Kamala Harris said outright that she would not trust a vaccine that emerged from the Trump administration's efforts to manufacture one. CNN declared the vaccine's creation and manufacture to be a political move that was sped up under Trumps' threats. Now CNN is reporting that social media companies must prepare for an onslaught of "COVID-19 vaccine misinformation," and find ways to guard against it.
Harris said "I will say that I would not trust Donald Trump and it would have to be a credible source of information that talks about the efficacy and the reliability of whatever he's talking about," she said. "I will not take his word for it." And Harris wasn't the only one.
New York's Governor Andrew Cuomo also said that he would not trust a vaccine made from the Trump administration's Operation Warp Speed, and would not allow its distribution in New York. Cuomo was so strident in his opposition to a vaccine that Trump, upon announcing that the trials had been effective and a vaccine would be imminent, said that New York wouldn't get any.
These baseless fears drove allegations of intentional corner-cutting with vaccines that came from pharma companies which teamed with the White House to get it done quickly and well. Harris and Cuomo drove the idea that a Trump vaccine could not be trusted, and mainstream media, including CNN, took their cues from that.
Interviewing Dr. Anthony Fauci on Sept. 3, CNN consistently inquired as to the likelihood that the shortened timeline for COVID vaccine development was politically motivated, and not for public health concerns.
After Fauci said a vaccine could be ready by the end of October, Jim Acosta asked "Should folks, in light of the fact that the end of October happens to be, not coincidentally, a few days before an election, and there has been evidence of politics getting in the way of the science here.
"Should folks at home listening right now be concerned that politics is influencing the timeline for a vaccine?"
"I don't think so, Jim," Fauci said.
"Are you confident that data will make this decision?" Acosta pressed. Fauci assured him that it would.
On Sept. 5, CNN discredited the coming vaccine, saying that "Trump has pressured administration health officials to accelerate the vaccine's development in an effort to convince voters of an impending end to the pandemic threatening his reelection."
On Sept. 14, CNN declared that most Americans "believe political pressure will cause [the] FDA to rush a coronavirus vaccine." They wrote that "If a Covid-19 vaccine was ready and available for free before the upcoming election, just over half of respondents, 54%, said they would not get one, while 42% said they would."

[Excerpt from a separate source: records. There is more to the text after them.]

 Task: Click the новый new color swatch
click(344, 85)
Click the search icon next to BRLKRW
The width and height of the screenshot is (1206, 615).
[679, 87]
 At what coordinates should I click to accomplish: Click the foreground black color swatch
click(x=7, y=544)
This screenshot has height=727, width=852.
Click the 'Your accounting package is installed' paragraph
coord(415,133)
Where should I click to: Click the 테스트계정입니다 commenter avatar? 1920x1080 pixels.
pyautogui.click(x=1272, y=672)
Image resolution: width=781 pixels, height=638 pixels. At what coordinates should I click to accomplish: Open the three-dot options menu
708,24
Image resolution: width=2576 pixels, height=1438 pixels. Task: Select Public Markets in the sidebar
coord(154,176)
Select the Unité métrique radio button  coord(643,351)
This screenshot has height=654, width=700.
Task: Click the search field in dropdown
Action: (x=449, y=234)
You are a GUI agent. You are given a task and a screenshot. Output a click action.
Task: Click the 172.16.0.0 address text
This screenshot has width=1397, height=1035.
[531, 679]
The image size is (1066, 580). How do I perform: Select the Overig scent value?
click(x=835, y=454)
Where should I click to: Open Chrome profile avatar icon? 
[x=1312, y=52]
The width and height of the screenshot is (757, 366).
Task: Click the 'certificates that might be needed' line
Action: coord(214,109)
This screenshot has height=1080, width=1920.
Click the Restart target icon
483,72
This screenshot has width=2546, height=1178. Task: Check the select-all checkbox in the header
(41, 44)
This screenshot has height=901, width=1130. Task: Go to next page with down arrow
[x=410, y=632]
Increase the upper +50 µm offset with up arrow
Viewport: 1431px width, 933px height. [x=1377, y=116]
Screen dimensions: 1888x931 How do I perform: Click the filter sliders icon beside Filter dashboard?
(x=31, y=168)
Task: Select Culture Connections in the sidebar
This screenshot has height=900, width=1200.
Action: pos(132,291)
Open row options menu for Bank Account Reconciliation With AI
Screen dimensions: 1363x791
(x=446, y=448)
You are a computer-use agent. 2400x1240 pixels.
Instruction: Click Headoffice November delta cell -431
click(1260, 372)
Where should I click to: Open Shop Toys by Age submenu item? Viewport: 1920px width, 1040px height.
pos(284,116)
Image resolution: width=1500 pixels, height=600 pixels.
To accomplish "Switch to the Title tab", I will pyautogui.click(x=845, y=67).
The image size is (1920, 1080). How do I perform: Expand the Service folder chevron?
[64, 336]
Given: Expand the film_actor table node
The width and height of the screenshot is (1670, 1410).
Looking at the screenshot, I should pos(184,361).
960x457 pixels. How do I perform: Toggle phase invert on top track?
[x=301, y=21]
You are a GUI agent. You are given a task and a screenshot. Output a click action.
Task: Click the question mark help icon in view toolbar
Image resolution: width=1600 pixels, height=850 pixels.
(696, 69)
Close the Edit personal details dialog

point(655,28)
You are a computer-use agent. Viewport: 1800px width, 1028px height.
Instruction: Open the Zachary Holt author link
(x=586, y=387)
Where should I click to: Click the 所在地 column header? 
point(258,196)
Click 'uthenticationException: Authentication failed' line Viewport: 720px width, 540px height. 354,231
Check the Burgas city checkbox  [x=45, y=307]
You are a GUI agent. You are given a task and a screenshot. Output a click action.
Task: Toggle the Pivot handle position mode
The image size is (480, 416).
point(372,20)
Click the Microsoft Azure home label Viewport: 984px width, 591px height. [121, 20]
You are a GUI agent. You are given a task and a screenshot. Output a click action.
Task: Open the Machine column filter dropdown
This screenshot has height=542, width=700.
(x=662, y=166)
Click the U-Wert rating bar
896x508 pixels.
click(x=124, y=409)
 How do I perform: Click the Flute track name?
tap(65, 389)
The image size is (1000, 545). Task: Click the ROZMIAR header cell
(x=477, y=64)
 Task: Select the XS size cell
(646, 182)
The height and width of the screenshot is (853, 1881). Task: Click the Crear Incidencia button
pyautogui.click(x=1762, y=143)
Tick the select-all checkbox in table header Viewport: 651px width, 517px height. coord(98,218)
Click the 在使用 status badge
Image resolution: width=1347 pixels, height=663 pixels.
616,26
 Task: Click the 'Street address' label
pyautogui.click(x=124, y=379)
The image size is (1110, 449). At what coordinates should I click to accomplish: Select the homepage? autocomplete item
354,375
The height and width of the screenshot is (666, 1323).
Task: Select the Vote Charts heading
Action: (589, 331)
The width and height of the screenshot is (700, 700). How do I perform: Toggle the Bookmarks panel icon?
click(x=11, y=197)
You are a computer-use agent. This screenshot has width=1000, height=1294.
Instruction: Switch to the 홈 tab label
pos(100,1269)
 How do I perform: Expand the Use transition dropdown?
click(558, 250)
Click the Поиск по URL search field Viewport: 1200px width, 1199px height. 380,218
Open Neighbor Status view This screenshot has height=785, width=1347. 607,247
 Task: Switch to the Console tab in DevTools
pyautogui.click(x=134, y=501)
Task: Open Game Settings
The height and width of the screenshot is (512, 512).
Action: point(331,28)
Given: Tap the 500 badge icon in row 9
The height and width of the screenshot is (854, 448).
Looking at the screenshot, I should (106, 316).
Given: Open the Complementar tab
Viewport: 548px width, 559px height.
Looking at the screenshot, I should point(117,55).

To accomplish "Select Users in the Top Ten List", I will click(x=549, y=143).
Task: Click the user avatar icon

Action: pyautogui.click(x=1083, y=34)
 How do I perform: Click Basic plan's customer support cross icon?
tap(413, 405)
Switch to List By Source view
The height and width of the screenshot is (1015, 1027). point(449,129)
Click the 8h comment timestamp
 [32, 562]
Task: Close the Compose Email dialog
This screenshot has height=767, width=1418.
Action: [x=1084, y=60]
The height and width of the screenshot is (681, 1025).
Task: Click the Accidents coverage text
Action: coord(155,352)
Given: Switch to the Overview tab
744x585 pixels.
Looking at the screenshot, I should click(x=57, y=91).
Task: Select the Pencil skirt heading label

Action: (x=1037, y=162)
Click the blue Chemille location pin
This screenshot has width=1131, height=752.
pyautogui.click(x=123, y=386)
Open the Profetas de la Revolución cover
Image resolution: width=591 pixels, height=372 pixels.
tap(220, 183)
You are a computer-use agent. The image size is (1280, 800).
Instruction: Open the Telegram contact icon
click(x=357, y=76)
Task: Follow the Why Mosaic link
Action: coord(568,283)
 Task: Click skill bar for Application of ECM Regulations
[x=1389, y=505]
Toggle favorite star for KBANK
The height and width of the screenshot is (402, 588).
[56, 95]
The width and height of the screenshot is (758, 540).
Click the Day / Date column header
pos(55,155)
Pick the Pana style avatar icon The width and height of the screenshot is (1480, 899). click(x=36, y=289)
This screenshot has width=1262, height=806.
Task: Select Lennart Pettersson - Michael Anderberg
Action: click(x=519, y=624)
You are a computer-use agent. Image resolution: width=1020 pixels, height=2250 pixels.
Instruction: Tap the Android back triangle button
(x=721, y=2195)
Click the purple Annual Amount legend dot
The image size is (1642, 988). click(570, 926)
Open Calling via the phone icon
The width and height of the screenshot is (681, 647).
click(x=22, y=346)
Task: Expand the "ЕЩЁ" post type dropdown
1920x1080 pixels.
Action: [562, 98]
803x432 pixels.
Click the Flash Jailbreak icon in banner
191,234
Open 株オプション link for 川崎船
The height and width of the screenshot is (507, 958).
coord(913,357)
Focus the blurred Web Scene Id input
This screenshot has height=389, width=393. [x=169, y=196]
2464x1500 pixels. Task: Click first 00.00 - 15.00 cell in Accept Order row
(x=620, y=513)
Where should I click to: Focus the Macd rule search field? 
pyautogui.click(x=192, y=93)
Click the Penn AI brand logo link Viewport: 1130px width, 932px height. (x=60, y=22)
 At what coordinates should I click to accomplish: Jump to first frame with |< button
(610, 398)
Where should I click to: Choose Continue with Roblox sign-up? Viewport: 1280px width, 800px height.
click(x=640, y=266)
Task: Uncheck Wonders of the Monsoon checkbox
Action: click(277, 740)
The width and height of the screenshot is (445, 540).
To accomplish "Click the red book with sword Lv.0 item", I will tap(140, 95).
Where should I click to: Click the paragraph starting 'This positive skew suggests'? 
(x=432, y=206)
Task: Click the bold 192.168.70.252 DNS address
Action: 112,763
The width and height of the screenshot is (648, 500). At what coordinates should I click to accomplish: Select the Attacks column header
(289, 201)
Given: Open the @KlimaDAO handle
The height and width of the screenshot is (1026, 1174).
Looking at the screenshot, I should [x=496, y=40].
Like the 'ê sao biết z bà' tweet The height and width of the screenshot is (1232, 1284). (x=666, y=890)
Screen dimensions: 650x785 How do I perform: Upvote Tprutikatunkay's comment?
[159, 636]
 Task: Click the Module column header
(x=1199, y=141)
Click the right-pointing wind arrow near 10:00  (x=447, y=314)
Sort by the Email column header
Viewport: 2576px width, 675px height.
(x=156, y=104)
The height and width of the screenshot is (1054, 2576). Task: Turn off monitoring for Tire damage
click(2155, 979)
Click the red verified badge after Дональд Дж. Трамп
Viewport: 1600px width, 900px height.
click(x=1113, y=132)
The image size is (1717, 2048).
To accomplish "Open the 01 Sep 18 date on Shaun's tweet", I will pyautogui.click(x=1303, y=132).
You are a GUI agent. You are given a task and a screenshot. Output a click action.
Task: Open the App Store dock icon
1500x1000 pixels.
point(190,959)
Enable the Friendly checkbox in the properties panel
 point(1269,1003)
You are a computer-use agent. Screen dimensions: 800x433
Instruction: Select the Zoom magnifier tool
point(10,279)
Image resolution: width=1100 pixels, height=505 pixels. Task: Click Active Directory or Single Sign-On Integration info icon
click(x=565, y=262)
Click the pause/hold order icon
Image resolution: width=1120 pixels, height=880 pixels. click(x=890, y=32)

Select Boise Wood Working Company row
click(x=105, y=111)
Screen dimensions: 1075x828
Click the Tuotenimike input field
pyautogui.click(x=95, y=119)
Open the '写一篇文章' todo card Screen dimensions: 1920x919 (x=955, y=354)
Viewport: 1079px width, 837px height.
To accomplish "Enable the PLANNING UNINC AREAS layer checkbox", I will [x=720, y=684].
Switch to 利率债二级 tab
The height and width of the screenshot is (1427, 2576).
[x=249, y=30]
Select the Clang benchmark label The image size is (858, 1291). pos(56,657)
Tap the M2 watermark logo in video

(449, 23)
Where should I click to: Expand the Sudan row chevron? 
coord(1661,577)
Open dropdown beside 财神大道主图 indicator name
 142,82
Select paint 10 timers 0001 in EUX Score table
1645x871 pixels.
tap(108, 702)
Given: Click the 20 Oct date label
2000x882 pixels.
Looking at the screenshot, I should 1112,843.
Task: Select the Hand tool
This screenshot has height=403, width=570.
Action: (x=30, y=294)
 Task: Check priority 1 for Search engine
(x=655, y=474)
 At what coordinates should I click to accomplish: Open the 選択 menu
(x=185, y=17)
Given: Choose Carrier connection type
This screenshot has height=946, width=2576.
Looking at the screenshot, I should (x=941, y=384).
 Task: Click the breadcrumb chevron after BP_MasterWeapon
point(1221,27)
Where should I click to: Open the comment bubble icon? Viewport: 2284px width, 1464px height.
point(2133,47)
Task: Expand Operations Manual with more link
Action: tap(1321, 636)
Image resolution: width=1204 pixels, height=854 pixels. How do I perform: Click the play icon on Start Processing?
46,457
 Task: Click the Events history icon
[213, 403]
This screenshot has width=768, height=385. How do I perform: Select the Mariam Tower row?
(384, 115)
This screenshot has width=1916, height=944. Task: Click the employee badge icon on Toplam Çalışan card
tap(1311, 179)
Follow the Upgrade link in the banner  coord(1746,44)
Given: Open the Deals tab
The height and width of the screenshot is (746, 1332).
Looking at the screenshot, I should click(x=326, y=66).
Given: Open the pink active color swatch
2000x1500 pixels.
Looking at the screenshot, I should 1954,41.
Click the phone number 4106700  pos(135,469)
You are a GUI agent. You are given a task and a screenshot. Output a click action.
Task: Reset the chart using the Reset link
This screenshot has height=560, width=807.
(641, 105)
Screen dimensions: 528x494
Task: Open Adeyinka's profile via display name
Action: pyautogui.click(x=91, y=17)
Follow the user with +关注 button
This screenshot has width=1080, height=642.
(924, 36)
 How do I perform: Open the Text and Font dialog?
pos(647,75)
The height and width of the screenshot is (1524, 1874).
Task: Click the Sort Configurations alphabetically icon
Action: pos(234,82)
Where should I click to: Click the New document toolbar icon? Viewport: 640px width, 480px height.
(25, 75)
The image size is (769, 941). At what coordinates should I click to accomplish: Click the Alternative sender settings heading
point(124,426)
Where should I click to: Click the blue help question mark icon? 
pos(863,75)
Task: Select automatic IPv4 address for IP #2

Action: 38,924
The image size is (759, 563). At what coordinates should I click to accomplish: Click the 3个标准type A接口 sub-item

On Oct. 6, a CNN story on the vaccine said that "experts worry what Trump's undivided attention means for the fate of the vaccine. With so much obvious political pressure coming to bear, people may fear that the vaccines aren't safe for widespread use. Beyond that, they may lose trust in federal regulators and, possibly, in research science."
And now, with very little recognition of their own about face, they are saying the social media companies are responsible to make sure that the public has full faith and confidence is the vaccine. And they still blame Trump.
CNN said "Despite actions against anti-vaccine content since — some as recent as last month—Facebook has failed to totally quash the movement on its platforms. Now, with COVID-19 vaccines potentially making their way to some Americans as soon as this month, the tech companies will face their biggest test on this front yet. The stakes for them to get it right, after years of struggling to combat vaccine misinformation, couldn't be higher."
CNN doesn't note that Harris and Cuomo were some of those who were spreading fears and misinformation about the trustworthiness of a forthcoming vaccine. Instead, they quote Red Cross chief Francesco Rocca, who said "'Fake news' about a COVID-19 vaccine has become a second pandemic."
Additionally, CNN blames Trump for now not rolling out the vaccine fast enough, writing "The inoculation campaign will require a high level of public trust and will involve sharp ethical debates among officials about who should get the vaccine first. The entire program could be damaged if it is politicized."
In an effort now to promote the vaccine, numerous public figures have come forward to say that they definitely trust the vaccine, so much so that they would broadcast themselves getting the shot.
"Former Presidents Barack Obama, George W. Bush and Bill Clinton are willing to lend their star power for a good cause, saying this week that they would publicly take a coronavirus vaccine, once it's available in the U.S., to encourage skeptical Americans to do the same."
Obama said that "I promise you that when it's been made for people who are less at risk, I will be taking it. I may end up taking it on TV or having it filmed, just so that people know that I trust this science."
Science was not Harris' or Cuomo's motivator in September, nor was it CNN's, instead their primary concern was to discredit anything associated with Donald Trump, even if it meant spreading misinformation. When it suited their narrative to find fault with the vaccine they did so, now that they have no reason to suppress it, they are advocating for its safety and efficacy, and demanding that the rollout process be sped up.